WHAT THE TASK REQUIRES ->
The line containing "Screen dimensions: 771x893" and every line after it, through the end of the records below: repeat them exactly, nothing more.

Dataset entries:
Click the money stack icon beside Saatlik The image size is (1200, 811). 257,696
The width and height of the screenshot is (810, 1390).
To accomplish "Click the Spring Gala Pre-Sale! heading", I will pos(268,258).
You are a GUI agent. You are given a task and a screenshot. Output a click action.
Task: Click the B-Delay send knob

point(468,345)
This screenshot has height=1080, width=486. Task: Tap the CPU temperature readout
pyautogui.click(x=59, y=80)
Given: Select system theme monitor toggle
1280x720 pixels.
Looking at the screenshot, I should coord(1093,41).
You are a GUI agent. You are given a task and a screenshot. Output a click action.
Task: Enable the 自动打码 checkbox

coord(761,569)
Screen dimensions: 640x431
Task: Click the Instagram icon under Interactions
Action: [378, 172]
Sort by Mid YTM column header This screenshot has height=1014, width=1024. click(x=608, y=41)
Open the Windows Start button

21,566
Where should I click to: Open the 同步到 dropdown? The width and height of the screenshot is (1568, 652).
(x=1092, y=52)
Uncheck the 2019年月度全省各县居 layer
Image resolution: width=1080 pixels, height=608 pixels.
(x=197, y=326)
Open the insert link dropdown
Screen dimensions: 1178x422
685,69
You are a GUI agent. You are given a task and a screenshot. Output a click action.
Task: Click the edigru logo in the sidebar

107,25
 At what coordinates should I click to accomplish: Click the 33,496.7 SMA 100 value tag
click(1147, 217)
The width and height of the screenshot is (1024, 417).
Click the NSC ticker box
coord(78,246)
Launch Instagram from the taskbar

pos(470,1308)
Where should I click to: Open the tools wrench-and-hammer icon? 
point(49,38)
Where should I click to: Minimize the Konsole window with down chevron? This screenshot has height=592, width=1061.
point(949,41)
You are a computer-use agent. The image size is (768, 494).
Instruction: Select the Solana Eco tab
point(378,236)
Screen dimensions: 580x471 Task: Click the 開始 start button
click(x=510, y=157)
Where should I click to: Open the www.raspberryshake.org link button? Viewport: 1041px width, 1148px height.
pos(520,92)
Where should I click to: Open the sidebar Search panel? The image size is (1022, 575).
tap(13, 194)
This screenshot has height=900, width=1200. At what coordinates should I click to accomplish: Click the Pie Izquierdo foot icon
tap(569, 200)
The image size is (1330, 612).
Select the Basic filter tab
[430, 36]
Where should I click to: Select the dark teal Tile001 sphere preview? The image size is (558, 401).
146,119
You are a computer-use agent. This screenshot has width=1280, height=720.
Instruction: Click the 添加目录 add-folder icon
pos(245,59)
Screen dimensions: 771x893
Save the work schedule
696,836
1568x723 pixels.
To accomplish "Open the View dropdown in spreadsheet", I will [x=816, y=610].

YOUR SOLUTION ->
Screen dimensions: 771x893
Save the work schedule
696,836
1568x723 pixels.
To accomplish "Open the View dropdown in spreadsheet", I will [x=816, y=610].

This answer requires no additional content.